Why Food Truck Success Depends on Event Selection

A food truck owner books a street fair on Saturday. Expects 200 customers, each spending 15 dollars average. Revenue target: 3,000 dollars. But the event location has 30 other food vendors. Customer traffic splits three ways. The truck serves 60 customers instead of 200, grossing 900 dollars. After food cost (25%), labor (250 dollars), permit (75 dollars), and fuel (50 dollars), net profit is -100 dollars. The owner loses money and wastes a Saturday.

Food truck profitability depends on: event attendance, vendor competition, location visibility, day of week, weather. A high-traffic event with minimal competition can gross 2,000-3,000 dollars and net 800-1,200 dollars. A low-traffic event with heavy vendor competition might gross 400 dollars and net negative. Event selection is the primary profit driver.

----

## OBJECTIVE 1
Please rewrite the paragraph of the food truck article that begins "Food truck profitability depends on" as a short bulleted list, keeping its main facts.
The food truck article and the entries after it have no connection to each other.

----

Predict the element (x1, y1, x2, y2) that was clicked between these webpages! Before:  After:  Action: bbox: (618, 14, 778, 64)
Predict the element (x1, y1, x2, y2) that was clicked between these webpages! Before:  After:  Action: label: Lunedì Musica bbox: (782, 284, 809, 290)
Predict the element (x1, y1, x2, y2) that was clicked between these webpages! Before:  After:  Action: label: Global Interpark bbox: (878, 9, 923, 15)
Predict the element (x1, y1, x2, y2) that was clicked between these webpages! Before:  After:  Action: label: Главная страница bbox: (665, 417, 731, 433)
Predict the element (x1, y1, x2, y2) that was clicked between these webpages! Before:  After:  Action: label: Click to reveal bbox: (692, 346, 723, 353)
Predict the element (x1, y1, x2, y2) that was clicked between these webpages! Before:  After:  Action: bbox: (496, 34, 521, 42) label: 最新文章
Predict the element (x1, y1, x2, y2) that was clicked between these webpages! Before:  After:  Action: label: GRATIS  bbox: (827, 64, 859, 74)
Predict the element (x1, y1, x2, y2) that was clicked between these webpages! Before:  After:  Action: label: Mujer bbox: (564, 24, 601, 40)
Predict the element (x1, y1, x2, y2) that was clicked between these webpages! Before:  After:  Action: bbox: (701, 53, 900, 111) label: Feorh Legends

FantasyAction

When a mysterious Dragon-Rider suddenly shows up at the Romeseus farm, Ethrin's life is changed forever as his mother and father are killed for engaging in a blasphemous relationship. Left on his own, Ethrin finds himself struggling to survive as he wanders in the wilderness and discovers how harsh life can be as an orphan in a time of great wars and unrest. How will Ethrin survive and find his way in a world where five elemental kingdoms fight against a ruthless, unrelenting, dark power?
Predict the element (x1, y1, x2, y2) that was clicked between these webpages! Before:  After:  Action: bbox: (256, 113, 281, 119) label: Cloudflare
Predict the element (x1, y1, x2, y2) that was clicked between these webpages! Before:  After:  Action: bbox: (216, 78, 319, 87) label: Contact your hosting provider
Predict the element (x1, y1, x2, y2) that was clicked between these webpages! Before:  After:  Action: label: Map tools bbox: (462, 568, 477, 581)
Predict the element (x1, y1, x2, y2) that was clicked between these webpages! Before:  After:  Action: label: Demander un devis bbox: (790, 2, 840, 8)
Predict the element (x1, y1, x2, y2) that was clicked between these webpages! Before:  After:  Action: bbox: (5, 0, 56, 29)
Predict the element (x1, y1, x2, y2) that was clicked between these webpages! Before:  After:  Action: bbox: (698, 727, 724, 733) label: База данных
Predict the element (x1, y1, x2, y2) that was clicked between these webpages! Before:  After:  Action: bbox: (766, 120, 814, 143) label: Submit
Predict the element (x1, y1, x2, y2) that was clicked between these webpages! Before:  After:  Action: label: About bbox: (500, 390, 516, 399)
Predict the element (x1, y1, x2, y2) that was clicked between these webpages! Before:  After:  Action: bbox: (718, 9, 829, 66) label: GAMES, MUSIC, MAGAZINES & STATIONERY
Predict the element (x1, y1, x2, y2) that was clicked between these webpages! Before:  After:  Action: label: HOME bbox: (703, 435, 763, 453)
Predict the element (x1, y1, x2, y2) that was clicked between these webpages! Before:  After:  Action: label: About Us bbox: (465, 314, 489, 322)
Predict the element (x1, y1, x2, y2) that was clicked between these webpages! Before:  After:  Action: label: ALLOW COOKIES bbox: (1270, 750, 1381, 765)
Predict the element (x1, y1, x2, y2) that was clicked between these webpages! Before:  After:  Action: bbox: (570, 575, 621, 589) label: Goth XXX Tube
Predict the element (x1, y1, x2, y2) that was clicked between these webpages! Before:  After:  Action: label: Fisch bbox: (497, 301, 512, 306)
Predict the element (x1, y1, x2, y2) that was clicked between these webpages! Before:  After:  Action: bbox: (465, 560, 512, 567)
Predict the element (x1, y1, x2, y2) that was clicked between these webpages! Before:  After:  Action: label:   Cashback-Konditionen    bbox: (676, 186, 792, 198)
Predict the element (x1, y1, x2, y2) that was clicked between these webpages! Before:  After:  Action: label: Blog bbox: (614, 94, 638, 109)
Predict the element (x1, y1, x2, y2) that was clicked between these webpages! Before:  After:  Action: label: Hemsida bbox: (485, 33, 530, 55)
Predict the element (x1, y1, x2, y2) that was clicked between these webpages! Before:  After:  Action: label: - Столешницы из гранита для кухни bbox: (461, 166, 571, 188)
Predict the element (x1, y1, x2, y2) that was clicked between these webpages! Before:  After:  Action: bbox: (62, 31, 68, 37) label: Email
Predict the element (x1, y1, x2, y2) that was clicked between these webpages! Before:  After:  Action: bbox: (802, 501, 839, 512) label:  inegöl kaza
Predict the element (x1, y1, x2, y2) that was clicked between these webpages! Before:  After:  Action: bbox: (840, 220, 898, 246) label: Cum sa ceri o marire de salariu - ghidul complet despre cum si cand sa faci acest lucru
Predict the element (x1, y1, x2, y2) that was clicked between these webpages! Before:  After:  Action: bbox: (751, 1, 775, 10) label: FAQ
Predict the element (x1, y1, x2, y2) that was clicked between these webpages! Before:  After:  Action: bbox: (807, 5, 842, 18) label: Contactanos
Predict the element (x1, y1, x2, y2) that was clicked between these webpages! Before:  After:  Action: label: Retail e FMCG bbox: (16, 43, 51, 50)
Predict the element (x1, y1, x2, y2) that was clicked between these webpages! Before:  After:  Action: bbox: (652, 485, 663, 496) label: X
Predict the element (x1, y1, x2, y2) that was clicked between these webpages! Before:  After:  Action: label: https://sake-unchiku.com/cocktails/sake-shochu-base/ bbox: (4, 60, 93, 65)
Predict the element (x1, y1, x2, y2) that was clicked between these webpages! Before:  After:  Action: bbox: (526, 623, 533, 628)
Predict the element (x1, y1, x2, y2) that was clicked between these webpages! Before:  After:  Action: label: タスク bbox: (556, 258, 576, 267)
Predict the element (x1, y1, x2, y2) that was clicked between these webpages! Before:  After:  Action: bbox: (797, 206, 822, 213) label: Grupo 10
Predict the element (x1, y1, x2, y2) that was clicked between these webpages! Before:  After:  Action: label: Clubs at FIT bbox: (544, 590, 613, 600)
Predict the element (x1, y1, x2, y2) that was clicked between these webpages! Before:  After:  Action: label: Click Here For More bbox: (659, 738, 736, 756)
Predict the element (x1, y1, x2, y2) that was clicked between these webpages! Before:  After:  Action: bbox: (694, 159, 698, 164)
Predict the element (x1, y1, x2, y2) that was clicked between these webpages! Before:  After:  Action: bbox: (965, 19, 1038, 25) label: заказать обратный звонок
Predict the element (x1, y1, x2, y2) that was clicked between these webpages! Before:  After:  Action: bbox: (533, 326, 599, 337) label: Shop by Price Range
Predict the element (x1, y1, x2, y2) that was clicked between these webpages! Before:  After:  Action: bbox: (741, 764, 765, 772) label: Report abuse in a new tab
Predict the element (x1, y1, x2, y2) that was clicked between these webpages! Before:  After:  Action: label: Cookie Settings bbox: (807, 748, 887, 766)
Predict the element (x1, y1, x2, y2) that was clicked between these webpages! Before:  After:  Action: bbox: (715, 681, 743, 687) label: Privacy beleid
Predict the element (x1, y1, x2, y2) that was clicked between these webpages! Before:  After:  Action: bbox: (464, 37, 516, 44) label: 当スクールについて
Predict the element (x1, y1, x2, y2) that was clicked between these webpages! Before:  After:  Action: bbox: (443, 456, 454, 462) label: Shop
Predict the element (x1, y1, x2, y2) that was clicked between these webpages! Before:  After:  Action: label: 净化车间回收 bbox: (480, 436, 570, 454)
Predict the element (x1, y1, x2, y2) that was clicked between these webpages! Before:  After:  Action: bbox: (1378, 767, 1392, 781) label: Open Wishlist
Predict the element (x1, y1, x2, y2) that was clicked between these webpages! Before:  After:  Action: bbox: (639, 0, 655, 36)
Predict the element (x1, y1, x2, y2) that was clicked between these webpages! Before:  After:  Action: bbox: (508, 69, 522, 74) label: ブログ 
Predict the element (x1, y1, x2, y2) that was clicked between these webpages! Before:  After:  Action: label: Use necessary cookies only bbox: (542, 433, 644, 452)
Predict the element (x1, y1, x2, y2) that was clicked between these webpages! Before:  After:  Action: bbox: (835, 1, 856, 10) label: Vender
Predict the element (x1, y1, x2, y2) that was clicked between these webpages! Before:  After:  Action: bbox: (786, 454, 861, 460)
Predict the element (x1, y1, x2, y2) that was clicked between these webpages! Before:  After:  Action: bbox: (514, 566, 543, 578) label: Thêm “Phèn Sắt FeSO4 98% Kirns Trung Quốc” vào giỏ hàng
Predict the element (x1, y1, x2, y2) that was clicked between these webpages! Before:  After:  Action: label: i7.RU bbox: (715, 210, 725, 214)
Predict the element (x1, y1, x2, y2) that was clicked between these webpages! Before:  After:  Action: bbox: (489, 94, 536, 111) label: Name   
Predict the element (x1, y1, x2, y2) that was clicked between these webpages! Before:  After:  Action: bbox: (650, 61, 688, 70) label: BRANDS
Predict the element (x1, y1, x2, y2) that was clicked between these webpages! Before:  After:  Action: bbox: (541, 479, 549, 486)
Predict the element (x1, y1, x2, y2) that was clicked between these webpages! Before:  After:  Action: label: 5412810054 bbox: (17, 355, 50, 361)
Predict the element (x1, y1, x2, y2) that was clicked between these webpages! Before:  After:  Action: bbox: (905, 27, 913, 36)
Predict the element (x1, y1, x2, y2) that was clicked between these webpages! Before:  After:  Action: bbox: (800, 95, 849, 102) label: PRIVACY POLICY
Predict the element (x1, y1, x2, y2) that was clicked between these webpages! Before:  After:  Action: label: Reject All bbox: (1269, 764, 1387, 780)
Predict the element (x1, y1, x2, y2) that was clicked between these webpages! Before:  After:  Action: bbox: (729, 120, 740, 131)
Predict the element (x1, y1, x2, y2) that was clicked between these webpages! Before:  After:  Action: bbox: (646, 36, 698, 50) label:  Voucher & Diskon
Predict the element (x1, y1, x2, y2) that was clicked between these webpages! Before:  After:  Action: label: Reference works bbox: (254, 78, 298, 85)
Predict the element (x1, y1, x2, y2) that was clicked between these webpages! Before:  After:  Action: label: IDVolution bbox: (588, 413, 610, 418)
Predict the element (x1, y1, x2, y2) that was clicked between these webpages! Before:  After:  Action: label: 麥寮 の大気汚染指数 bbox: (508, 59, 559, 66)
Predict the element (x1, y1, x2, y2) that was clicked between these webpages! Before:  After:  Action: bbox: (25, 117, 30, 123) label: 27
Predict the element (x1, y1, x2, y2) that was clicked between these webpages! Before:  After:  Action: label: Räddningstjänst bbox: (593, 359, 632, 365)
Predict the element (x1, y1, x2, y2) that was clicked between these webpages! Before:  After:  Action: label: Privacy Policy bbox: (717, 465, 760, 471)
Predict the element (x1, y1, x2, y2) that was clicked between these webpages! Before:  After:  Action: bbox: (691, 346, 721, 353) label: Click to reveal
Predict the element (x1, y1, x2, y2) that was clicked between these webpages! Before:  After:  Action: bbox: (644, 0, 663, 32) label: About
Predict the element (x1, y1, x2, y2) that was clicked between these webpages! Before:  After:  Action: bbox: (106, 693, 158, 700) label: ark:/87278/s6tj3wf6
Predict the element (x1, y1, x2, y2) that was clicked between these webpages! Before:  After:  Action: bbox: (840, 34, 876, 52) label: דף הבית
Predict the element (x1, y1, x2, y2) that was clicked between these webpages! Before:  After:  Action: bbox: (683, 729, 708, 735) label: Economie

----

## OBJECTIVE 2
Arrange the lines of the entries as a JSON list of strings, one string per line, leaving out blank lines. Start at the entry line containing "MAGAZINES & STATIONERY" and end at the entry line containing "faci acest lucru", including both.

## TASK RESPONSE 1
- Profitability factors: event attendance, vendor competition, location visibility, day of week, and weather.
- High-traffic event with minimal competition: can gross 2,000-3,000 dollars and net 800-1,200 dollars.
- Low-traffic event with heavy vendor competition: might gross 400 dollars and net a loss.
- Event selection is the primary profit driver.

## TASK RESPONSE 2
[
  "Predict the element (x1, y1, x2, y2) that was clicked between these webpages! Before:  After:  Action: bbox: (718, 9, 829, 66) label: GAMES, MUSIC, MAGAZINES & STATIONERY",
  "Predict the element (x1, y1, x2, y2) that was clicked between these webpages! Before:  After:  Action: label: HOME bbox: (703, 435, 763, 453)",
  "Predict the element (x1, y1, x2, y2) that was clicked between these webpages! Before:  After:  Action: label: About Us bbox: (465, 314, 489, 322)",
  "Predict the element (x1, y1, x2, y2) that was clicked between these webpages! Before:  After:  Action: label: ALLOW COOKIES bbox: (1270, 750, 1381, 765)",
  "Predict the element (x1, y1, x2, y2) that was clicked between these webpages! Before:  After:  Action: bbox: (570, 575, 621, 589) label: Goth XXX Tube",
  "Predict the element (x1, y1, x2, y2) that was clicked between these webpages! Before:  After:  Action: label: Fisch bbox: (497, 301, 512, 306)",
  "Predict the element (x1, y1, x2, y2) that was clicked between these webpages! Before:  After:  Action: bbox: (465, 560, 512, 567)",
  "Predict the element (x1, y1, x2, y2) that was clicked between these webpages! Before:  After:  Action: label:   Cashback-Konditionen    bbox: (676, 186, 792, 198)",
  "Predict the element (x1, y1, x2, y2) that was clicked between these webpages! Before:  After:  Action: label: Blog bbox: (614, 94, 638, 109)",
  "Predict the element (x1, y1, x2, y2) that was clicked between these webpages! Before:  After:  Action: label: Hemsida bbox: (485, 33, 530, 55)",
  "Predict the element (x1, y1, x2, y2) that was clicked between these webpages! Before:  After:  Action: label: - Столешницы из гранита для кухни bbox: (461, 166, 571, 188)",
  "Predict the element (x1, y1, x2, y2) that was clicked between these webpages! Before:  After:  Action: bbox: (62, 31, 68, 37) label: Email",
  "Predict the element (x1, y1, x2, y2) that was clicked between these webpages! Before:  After:  Action: bbox: (802, 501, 839, 512) label:  inegöl kaza",
  "Predict the element (x1, y1, x2, y2) that was clicked between these webpages! Before:  After:  Action: bbox: (840, 220, 898, 246) label: Cum sa ceri o marire de salariu - ghidul complet despre cum si cand sa faci acest lucru"
]